BEGIN

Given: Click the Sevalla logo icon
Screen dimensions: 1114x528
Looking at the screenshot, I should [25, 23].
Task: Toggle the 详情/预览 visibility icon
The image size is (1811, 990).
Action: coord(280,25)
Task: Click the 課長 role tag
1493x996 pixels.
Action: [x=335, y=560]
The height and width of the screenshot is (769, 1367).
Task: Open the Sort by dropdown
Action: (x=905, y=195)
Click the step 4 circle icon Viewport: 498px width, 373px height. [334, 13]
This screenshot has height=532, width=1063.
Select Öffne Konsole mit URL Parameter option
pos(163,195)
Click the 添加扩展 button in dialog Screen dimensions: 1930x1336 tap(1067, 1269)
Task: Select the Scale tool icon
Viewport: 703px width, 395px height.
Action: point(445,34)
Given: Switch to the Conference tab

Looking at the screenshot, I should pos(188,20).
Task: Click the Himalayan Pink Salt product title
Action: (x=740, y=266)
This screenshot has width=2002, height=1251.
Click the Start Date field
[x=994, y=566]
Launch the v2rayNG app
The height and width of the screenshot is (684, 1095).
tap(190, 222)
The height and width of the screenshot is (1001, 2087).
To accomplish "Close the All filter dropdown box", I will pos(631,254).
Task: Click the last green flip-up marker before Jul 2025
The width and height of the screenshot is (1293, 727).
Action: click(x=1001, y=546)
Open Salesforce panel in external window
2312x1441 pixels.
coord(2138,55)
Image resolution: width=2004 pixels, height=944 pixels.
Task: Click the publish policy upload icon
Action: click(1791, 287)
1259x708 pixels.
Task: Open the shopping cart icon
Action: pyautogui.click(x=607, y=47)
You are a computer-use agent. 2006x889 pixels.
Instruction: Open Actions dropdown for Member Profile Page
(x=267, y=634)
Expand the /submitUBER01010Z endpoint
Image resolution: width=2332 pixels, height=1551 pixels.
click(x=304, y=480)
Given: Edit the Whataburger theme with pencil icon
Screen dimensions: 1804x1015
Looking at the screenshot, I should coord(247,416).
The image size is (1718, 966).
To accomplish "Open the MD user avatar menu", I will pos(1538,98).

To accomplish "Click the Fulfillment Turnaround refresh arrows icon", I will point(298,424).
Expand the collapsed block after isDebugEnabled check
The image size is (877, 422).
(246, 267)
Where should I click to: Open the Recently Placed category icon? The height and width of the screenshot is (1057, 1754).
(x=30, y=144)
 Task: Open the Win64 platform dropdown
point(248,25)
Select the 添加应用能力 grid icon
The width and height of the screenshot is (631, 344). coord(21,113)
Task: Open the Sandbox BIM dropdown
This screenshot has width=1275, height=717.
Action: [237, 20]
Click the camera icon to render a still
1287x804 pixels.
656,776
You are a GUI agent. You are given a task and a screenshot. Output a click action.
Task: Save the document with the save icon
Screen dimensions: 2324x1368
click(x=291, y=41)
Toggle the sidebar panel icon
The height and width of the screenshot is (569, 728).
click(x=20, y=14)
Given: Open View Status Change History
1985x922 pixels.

END

§ **Work instruction**
Starting with the first line above and ending with the line that holds "Task: Click the 課長 role tag", restate each line word for word and add nothing else.

§ **Solution for this exercise**
Given: Click the Sevalla logo icon
Screen dimensions: 1114x528
Looking at the screenshot, I should [25, 23].
Task: Toggle the 详情/预览 visibility icon
The image size is (1811, 990).
Action: coord(280,25)
Task: Click the 課長 role tag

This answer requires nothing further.